Checking independence of random variables.

339 Views Asked by At

I'm revisiting the coupon collector's problem and I'm not sure how to prove that my variables are independent. Here's what I have:

Let $X$ denote the number of tries required to collect all the coupons, and $X_i$ denote the number of tries required to collect a new coupon, after having collected $i-1$ coupons. Then $X_i \sim Geom(p_i)$ with $p_i= \frac{n-i+1}{n}$.

Intuitively they should be independent but how would one go about proving this? Would calculating $E[X_i X_j]$ and showing it equal to $E[X_i]E[X_j]$ be enough? Is this the right way to proceed?

2

There are 2 best solutions below

3
On BEST ANSWER

It's certainly not enough to prove that $E[X_iX_j] = E[X_i]E[X_j]$ It's quite easy to construct dependent random variables that satisfy the above. Suppose $D$ is the result when I through I throw a single die and set $$\begin{array}{r|cccccc}D&1&2&3&4&5&6 \\ \hline X & -5&-4&-3&3&4&5 \\Y & 5&-4&-3&3&4&-5 \end{array}$$

Clearly not independent but $E[XY] = E[X]E[Y]$ because that's how I chose my random variables, $X$ and $Y$ are independent if and only if for every pair $x,y$ we have $P\{X=x,Y=y\} = P\{X=x\}P\{Y=y\}$.

To show independence of an infinite list of random variables you need to do a bit more work.

We need to show that finite $n$ and any sequence $x_1,\dots,x_n$ we have $$P\{X_1=x_1,\dots X_n = x_n\} = P\{X_1=x_1\}\times\dots\times P\{ X_n = x_n\} $$

This is obviously true for $n=1$.

Now assume inductively that the above is true for $n=j$ and set $s_j =\sum_{i=1}^j x_i$ and pick an arbirtary test value of $x_{j+1}$

The event $\{X_1=x_1,\dots X_j = x_j\}$ occurs in the first $s_j$ draws Given that this does occur the event $\{X_{j+1}= x_{j+1}\}$ only involves the results of draws after $S_j$ so these two events are independent.

Therefore $$\begin{array}{rcl} P\{X_1=x_1,\dots X_{j+1} = x_{j+1}\} &=& P\{X_1=x_1,\dots X_{j} = x_{j}\}P\{X_{j+1}=x_{j+1}\} \\ &=& P\{X_1=x_1\}\times\dots\times P\{ X_{j+1} = x_{j+1}\}\end{array}$$

Therefore by induction the statement holds for every $n$ and the sequence of random variables $X_1,X_2,\dots$ is independent.

0
On

From Mood, Graybill and Boes, Introduction to the theory of statistics, Pp. 150, Third Ed., 1974:

``...supose $X$ and $Y$ are two independent random variables, then $f_{X,Y}(x,y)=f_{x}(x)f_{y}(y)$ by definition of independence; however $f_{X,Y}(x,y)=f_{Y|X}(y|x)f_{X}(X)$ by definition of conditional density, which implies that $f_{Y|X}(y|x)=f_{Y}(y)$; that is, the conditional density of $Y$ given $x$ is the conditional density of $Y$''.

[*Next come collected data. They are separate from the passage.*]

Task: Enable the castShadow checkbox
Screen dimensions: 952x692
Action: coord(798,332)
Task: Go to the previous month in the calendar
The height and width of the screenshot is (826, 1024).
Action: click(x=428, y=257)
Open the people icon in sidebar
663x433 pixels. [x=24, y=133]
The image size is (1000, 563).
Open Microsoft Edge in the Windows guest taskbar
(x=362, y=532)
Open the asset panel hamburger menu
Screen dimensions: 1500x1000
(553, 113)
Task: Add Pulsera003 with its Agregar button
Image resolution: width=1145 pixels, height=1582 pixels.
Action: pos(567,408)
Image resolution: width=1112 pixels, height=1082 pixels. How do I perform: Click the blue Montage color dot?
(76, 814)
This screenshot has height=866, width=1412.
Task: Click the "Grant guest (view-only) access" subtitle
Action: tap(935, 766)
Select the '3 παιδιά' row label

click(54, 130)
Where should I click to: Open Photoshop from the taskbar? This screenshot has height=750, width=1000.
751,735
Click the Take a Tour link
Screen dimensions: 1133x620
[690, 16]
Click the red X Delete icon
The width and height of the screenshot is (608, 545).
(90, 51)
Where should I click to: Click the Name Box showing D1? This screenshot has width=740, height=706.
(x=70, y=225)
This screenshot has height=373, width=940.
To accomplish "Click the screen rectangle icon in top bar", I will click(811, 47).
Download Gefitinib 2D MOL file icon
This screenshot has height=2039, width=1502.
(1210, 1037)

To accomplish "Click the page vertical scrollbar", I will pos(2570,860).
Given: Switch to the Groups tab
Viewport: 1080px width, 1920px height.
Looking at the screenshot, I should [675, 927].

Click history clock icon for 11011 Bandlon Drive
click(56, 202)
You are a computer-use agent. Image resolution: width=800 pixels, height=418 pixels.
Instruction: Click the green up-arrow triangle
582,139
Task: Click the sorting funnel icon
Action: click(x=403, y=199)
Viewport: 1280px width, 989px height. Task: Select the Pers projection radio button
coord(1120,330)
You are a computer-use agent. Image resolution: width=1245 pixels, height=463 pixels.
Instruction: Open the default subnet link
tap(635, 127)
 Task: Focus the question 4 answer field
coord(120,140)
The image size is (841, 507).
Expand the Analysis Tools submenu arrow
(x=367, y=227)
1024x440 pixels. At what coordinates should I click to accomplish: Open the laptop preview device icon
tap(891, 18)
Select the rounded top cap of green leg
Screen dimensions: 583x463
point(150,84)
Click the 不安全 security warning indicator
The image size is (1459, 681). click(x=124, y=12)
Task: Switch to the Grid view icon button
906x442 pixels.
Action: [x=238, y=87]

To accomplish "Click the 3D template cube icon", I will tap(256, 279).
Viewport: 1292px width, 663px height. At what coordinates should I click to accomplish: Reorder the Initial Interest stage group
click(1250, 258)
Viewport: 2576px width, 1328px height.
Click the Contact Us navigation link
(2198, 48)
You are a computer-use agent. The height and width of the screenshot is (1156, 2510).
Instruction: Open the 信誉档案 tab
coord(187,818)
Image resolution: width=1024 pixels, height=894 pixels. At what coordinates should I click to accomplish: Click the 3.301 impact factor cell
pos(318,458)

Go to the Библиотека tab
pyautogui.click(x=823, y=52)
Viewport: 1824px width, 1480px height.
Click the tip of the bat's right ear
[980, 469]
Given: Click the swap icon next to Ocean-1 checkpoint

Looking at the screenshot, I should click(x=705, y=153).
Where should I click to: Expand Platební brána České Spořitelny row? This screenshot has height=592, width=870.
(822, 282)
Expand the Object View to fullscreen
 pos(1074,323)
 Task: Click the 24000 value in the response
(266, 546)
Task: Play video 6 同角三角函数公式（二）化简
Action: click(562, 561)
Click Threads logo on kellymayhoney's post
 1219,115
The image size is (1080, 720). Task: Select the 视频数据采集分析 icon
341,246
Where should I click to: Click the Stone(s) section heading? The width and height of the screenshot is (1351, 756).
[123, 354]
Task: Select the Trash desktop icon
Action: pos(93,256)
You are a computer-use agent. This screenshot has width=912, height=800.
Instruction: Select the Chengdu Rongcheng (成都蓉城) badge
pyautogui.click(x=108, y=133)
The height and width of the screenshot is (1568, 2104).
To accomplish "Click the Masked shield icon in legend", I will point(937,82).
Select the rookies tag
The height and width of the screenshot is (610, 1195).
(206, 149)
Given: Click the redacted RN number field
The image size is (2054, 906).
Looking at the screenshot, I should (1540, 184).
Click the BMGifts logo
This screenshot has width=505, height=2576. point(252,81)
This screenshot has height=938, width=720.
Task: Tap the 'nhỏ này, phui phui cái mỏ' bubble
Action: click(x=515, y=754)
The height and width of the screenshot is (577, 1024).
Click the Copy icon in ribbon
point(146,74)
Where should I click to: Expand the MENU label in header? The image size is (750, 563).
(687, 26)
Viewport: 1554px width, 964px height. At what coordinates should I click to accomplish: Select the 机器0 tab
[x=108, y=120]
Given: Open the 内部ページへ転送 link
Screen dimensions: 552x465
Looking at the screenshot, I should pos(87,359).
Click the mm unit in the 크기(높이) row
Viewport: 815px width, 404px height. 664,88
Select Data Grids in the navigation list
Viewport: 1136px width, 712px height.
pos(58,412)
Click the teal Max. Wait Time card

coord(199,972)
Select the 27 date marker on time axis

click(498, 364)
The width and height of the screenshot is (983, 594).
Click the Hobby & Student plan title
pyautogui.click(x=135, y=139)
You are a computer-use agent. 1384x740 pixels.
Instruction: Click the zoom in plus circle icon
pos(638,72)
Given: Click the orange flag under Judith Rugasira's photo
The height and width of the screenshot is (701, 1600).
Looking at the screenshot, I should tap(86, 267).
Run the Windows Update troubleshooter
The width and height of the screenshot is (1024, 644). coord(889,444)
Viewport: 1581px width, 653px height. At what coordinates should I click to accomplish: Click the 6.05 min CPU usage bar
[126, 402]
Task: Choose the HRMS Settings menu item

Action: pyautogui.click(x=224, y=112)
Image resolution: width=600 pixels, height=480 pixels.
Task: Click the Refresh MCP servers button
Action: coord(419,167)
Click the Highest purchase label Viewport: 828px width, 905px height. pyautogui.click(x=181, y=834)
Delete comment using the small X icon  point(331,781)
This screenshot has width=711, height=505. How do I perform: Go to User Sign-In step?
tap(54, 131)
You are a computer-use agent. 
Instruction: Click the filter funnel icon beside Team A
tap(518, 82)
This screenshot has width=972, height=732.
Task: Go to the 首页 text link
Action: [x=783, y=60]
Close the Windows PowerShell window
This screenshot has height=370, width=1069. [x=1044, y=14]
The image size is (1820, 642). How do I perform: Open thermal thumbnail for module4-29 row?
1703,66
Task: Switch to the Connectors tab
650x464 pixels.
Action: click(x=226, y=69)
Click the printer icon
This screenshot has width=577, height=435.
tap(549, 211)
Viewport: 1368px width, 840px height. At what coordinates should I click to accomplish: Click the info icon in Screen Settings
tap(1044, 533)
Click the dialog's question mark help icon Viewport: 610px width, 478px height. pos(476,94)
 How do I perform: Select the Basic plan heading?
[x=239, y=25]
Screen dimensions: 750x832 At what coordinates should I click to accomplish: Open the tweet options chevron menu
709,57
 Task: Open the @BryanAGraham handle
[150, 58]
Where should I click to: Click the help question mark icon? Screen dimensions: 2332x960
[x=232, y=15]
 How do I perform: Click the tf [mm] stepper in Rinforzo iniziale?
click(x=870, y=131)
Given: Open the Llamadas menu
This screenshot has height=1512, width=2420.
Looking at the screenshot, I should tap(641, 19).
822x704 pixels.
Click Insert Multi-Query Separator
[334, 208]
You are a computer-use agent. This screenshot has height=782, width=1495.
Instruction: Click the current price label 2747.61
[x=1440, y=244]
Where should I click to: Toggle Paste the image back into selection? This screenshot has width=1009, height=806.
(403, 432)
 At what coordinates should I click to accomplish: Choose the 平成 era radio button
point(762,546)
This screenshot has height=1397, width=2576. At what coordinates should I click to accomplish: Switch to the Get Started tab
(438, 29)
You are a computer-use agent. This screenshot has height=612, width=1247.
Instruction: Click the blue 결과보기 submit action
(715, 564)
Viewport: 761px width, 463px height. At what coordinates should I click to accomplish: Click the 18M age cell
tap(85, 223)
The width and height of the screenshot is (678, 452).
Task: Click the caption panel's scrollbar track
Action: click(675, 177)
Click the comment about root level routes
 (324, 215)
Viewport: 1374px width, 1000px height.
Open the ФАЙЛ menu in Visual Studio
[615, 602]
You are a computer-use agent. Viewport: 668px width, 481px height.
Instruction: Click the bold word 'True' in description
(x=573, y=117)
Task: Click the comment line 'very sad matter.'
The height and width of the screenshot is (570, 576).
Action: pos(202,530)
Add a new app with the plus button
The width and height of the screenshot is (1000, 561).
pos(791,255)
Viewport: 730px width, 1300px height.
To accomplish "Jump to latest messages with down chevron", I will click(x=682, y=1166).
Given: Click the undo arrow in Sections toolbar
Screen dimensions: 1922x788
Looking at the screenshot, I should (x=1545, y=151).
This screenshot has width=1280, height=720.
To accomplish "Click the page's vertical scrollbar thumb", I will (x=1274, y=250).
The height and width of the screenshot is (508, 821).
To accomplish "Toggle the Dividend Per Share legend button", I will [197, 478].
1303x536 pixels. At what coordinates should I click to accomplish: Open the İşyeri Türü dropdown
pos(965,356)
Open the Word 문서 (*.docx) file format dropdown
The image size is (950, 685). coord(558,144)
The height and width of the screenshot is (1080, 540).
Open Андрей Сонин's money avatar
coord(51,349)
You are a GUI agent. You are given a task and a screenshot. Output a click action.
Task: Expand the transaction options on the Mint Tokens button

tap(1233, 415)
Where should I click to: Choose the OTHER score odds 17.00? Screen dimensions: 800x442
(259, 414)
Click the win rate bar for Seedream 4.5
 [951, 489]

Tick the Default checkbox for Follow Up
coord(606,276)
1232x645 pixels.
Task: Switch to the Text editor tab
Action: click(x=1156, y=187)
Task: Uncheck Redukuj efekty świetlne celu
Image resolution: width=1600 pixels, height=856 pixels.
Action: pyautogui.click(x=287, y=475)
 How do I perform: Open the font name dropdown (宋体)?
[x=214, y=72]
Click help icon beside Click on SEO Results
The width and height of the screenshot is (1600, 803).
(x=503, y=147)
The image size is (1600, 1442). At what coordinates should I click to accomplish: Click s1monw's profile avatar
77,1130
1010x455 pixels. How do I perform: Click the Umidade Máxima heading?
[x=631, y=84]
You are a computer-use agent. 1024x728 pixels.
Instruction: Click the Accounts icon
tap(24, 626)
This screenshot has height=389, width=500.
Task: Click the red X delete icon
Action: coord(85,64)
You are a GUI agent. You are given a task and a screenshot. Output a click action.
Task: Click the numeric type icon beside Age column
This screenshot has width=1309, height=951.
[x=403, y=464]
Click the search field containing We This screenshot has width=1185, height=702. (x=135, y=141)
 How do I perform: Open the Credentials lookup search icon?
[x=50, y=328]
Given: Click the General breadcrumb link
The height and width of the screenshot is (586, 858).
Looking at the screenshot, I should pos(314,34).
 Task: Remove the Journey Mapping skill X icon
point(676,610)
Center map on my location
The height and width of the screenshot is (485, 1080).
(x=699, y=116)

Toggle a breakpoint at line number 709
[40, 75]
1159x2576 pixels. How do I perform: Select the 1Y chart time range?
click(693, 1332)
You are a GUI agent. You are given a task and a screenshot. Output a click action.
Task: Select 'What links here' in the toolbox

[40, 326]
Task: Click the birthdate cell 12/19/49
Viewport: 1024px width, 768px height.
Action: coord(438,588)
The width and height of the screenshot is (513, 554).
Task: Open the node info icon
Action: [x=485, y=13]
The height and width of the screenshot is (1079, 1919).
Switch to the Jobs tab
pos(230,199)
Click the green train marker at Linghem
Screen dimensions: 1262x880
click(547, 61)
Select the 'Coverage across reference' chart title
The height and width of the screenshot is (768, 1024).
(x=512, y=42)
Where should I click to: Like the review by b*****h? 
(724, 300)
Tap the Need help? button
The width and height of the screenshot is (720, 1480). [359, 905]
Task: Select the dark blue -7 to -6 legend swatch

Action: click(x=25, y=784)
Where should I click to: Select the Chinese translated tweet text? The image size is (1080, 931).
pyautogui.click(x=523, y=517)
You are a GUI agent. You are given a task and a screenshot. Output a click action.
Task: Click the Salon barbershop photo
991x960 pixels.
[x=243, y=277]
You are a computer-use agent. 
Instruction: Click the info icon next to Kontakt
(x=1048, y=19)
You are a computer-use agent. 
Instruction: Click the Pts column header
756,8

In your example, find the conditional density function for $p_i$ and $p_j$. If conditional density of $p_i$ given $p_j$ equals marginal density of $p_i$, then they are stochastically independent.

If you have the conditional density $f_{X,Y}(x,y)$, another way to show $X$ and $Y$ are independet is to rewrite $f_{X,Y}(x,y)=g(x)h(y)$, if you can find both g(x) and h(y), then $X$ and $Y$ are independent.